-- Start Provided information --

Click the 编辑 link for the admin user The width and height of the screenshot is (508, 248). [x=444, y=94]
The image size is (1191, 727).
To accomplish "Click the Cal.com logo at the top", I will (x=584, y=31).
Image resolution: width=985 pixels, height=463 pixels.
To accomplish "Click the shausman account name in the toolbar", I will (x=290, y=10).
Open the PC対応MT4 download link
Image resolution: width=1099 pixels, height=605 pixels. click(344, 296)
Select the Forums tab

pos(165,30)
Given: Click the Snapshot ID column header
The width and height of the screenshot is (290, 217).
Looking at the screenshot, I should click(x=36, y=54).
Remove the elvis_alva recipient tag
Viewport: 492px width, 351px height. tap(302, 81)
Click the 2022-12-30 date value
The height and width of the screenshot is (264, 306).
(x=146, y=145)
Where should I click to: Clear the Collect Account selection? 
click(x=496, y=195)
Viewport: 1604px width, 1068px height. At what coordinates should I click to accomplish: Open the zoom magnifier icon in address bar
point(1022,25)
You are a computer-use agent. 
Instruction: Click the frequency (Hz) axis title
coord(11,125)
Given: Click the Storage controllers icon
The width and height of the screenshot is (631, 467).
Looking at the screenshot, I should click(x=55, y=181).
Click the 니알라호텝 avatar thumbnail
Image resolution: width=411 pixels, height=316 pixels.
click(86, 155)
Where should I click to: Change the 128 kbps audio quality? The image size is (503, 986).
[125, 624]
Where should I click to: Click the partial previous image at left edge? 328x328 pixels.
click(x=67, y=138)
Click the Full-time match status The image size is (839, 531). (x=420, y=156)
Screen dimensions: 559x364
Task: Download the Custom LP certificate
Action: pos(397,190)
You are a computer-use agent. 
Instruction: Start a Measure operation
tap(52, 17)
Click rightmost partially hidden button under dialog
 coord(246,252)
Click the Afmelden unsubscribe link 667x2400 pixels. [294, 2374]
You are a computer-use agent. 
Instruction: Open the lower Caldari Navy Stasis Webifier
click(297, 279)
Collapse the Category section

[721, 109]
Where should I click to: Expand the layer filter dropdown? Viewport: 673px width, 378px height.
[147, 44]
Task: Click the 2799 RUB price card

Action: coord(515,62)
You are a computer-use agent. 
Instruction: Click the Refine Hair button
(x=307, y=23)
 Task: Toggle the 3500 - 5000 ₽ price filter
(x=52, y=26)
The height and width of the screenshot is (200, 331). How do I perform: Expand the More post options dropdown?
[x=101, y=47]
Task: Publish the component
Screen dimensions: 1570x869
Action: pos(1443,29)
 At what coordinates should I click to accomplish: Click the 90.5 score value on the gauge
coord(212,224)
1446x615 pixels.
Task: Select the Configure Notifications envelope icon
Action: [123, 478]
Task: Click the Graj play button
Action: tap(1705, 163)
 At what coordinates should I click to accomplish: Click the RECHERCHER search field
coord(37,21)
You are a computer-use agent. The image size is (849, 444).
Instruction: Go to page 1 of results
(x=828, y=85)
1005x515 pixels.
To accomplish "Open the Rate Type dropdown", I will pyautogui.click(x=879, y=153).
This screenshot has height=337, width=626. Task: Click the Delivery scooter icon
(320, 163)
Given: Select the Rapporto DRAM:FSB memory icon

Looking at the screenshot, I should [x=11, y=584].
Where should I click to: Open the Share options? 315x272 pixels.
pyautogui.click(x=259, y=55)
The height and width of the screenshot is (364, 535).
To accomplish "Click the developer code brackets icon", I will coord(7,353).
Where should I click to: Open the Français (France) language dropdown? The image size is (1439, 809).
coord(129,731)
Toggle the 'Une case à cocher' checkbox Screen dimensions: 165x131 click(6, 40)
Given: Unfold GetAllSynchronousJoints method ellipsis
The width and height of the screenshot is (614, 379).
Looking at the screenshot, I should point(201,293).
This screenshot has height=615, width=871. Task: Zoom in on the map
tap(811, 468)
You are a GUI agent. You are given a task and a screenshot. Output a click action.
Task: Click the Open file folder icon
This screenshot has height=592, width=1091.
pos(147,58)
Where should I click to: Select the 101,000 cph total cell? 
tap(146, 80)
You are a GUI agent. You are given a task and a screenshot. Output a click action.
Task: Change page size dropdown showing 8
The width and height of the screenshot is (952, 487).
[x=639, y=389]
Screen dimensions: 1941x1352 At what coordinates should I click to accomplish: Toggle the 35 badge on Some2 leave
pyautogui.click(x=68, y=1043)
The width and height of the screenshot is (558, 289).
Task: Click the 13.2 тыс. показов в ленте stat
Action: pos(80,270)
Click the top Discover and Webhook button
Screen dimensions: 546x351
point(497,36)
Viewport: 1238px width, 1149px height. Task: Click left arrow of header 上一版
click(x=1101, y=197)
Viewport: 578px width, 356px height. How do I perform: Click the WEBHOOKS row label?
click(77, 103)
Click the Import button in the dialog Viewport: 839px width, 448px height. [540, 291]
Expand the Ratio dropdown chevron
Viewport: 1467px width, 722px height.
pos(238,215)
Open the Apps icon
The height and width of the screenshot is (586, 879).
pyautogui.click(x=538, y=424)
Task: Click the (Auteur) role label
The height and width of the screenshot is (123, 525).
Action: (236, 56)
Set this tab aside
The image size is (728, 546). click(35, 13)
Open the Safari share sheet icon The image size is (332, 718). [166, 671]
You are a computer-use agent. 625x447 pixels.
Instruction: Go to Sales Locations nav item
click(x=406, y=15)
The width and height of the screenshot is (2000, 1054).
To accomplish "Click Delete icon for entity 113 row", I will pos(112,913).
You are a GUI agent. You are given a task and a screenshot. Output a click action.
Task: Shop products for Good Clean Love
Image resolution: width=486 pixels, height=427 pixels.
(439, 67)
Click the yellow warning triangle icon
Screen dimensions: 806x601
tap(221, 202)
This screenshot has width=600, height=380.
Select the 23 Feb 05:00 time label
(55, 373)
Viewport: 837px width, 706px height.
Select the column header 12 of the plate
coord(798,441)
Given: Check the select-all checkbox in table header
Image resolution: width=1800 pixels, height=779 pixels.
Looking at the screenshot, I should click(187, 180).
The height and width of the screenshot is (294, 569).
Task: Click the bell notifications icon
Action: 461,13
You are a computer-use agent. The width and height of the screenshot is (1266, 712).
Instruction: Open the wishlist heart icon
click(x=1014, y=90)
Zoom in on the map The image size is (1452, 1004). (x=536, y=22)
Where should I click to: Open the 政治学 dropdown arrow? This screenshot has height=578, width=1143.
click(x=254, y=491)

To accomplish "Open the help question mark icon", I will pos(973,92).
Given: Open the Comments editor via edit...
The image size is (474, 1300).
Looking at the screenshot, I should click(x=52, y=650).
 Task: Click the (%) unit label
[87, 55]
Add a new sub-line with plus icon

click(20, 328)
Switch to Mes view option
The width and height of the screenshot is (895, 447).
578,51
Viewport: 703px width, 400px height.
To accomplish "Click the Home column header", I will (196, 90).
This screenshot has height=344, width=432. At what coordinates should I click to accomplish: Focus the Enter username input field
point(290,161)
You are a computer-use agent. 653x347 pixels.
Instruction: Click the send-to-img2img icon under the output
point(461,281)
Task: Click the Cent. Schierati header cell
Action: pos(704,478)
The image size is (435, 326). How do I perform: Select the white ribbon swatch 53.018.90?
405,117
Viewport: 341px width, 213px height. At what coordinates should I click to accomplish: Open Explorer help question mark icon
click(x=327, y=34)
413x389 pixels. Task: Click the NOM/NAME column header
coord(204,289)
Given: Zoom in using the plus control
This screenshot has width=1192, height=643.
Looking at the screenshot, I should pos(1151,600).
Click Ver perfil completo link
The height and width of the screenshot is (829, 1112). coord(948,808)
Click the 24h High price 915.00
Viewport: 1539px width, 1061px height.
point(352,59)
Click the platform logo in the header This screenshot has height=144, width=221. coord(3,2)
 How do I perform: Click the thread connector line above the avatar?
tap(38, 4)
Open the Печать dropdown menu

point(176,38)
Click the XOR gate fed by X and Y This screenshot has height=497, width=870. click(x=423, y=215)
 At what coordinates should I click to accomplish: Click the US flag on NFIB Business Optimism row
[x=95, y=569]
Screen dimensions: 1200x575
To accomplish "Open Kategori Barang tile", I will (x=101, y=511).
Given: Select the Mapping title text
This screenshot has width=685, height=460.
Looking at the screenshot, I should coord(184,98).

-- End Provided information --

*Job*.
Reproduce the part of the listing above that begins at the line containing "Task: Toggle the 3500 - 5000 ₽ price filter" and ends after the line containing "tap(146, 80)", with both of those lines included.

*Right answer*.
 Task: Toggle the 3500 - 5000 ₽ price filter
(x=52, y=26)
The height and width of the screenshot is (200, 331). How do I perform: Expand the More post options dropdown?
[x=101, y=47]
Task: Publish the component
Screen dimensions: 1570x869
Action: pos(1443,29)
 At what coordinates should I click to accomplish: Click the 90.5 score value on the gauge
coord(212,224)
1446x615 pixels.
Task: Select the Configure Notifications envelope icon
Action: [123, 478]
Task: Click the Graj play button
Action: tap(1705, 163)
 At what coordinates should I click to accomplish: Click the RECHERCHER search field
coord(37,21)
You are a computer-use agent. The image size is (849, 444).
Instruction: Go to page 1 of results
(x=828, y=85)
1005x515 pixels.
To accomplish "Open the Rate Type dropdown", I will pyautogui.click(x=879, y=153).
This screenshot has height=337, width=626. Task: Click the Delivery scooter icon
(320, 163)
Given: Select the Rapporto DRAM:FSB memory icon

Looking at the screenshot, I should [x=11, y=584].
Where should I click to: Open the Share options? 315x272 pixels.
pyautogui.click(x=259, y=55)
The height and width of the screenshot is (364, 535).
To accomplish "Click the developer code brackets icon", I will coord(7,353).
Where should I click to: Open the Français (France) language dropdown? The image size is (1439, 809).
coord(129,731)
Toggle the 'Une case à cocher' checkbox Screen dimensions: 165x131 click(6, 40)
Given: Unfold GetAllSynchronousJoints method ellipsis
The width and height of the screenshot is (614, 379).
Looking at the screenshot, I should point(201,293).
This screenshot has height=615, width=871. Task: Zoom in on the map
tap(811, 468)
You are a GUI agent. You are given a task and a screenshot. Output a click action.
Task: Click the Open file folder icon
This screenshot has height=592, width=1091.
pos(147,58)
Where should I click to: Select the 101,000 cph total cell? 
tap(146, 80)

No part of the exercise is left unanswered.